Text data preparation

Before we get into any NLP task, we need to do some data preprocessing and basic cleaning. It is not a focus of this article but if you want to read more about this step check out this article.

In short, we will:

  • Tokenize: the process by which sentences are converted to a list of tokens or words.
  • Remove stopwords: drop words like ‘a’ or ‘the’
  • Lemmatize: reduce the inflectional forms of each word into a common base or root (“studies”, “studying” -> “study”).
def preprocess_news(df):
    '''Function to preprocess and create corpus'''
    new_corpus=[]

    lem=WordNetLemmatizer()
    for text in df["question_text"]:
        words=[w for w in word_tokenize(text) if (w not in stop)]

        words=[lem.lemmatize(w) for w in words]

        new_corpus.append(words)
    return new_corpus

corpus=preprocess_news(df)

Now, let’s see how to represent this corpus so that we can feed this into any machine learning algorithm.

Text Representation

Text cannot be used directly as input to a machine learning model but needs to be represented in the numeric format first. This is known as text representation.

Countvectorizer

Countvectorizer provides an easy method to vectorize and represent a collection of text documents. It tokenizes the input text and builds a vocabulary of known words and then represents the documents using this vocabulary.

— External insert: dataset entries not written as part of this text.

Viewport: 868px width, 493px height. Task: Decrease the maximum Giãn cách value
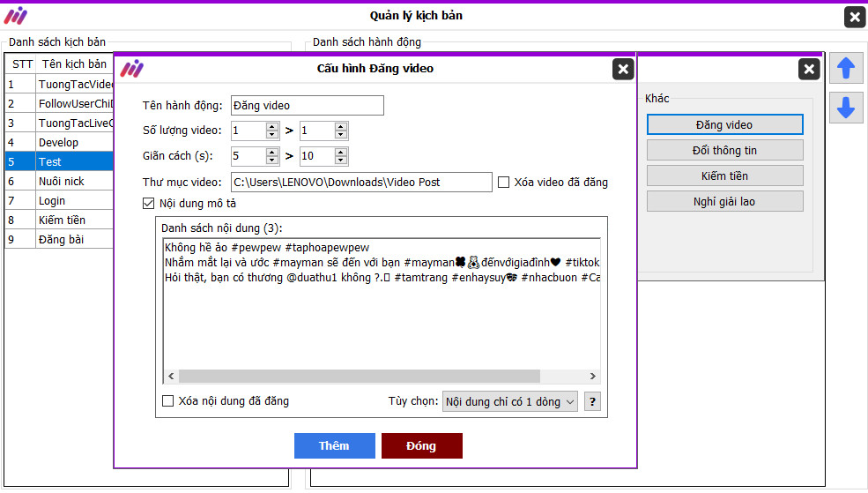(x=341, y=161)
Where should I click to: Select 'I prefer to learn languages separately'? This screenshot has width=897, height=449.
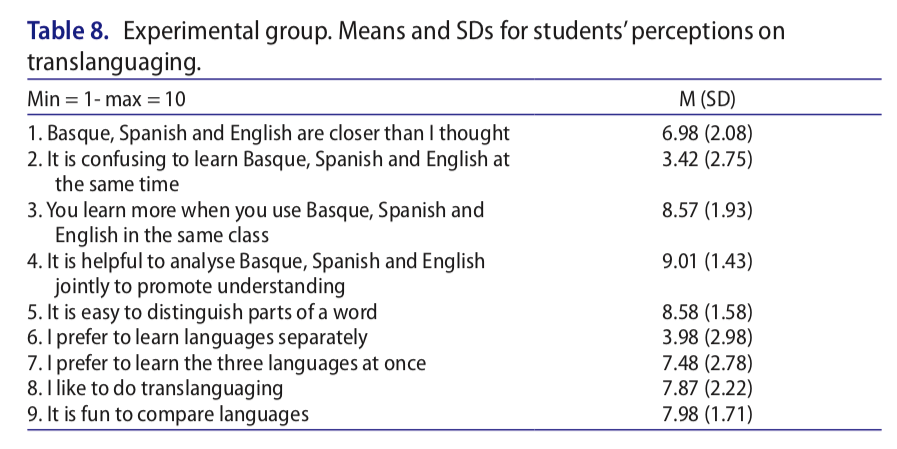[x=194, y=337]
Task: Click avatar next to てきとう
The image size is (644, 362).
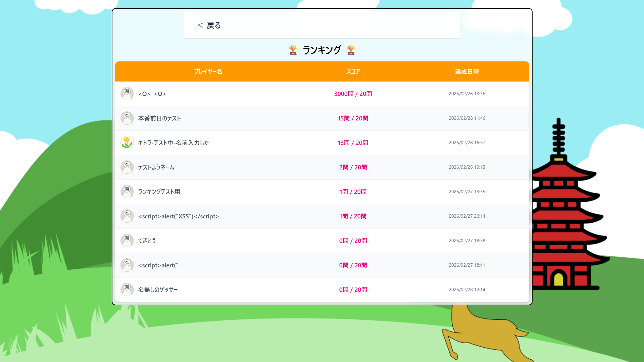Action: coord(127,241)
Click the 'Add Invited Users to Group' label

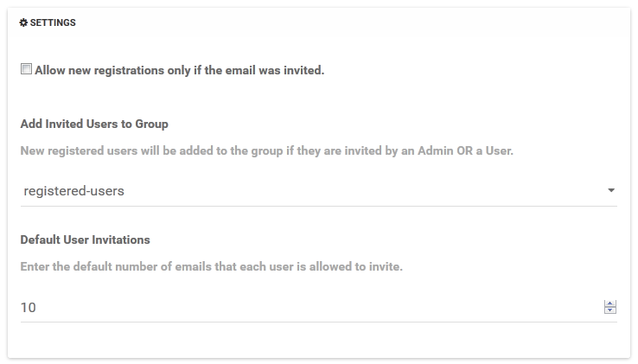pos(94,125)
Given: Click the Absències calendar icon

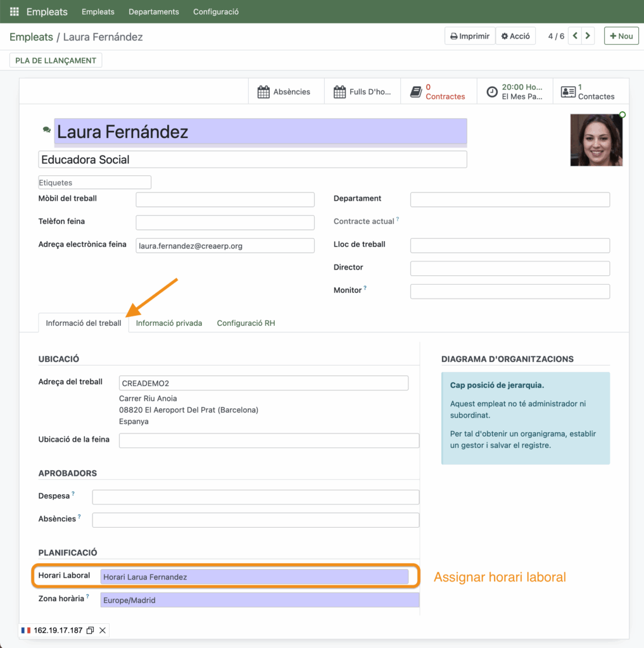Looking at the screenshot, I should click(263, 92).

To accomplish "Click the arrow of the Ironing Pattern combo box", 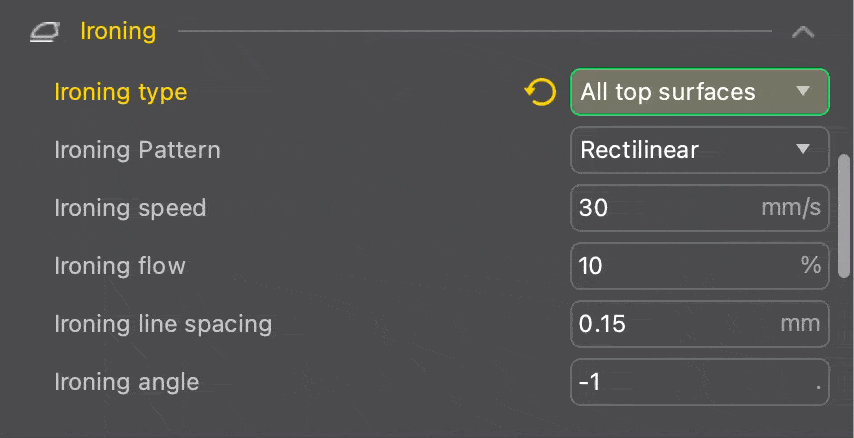I will 802,150.
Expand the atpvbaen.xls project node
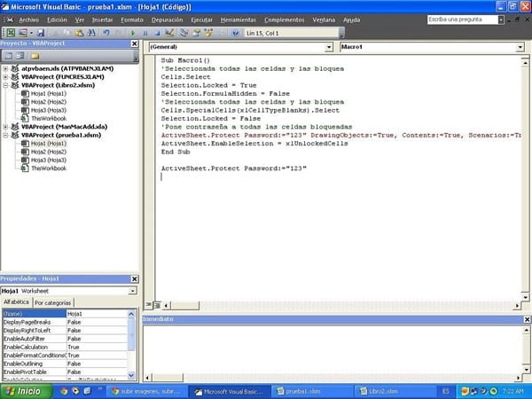Viewport: 532px width, 399px height. pyautogui.click(x=5, y=68)
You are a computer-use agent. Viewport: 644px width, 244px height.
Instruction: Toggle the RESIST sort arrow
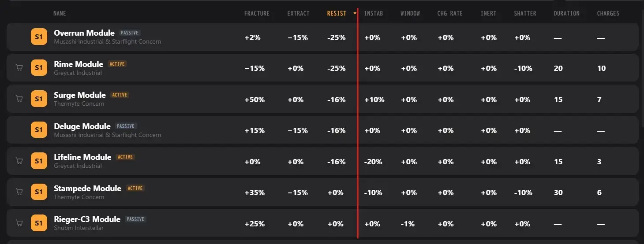click(355, 14)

Let’s understand it by using an example,

text = ["She sells seashells in the seashore"]
# create the transform
vectorizer = CountVectorizer()
# tokenize and build vocab
vectorizer.fit(text)
# summarize
print(vectorizer.vocabulary_)
# encode document
vector = vectorizer.transform(text)
# summarize encoded vector
print(vector.shape)
print(type(vector))
print(vector.toarray())

image

You can see that the Coutvectorizer has built a vocabulary out of the given text and then represented the words using a numpy sparse matrix. We can try and transfer another text using this vocabulary and observe the output to get a better understanding.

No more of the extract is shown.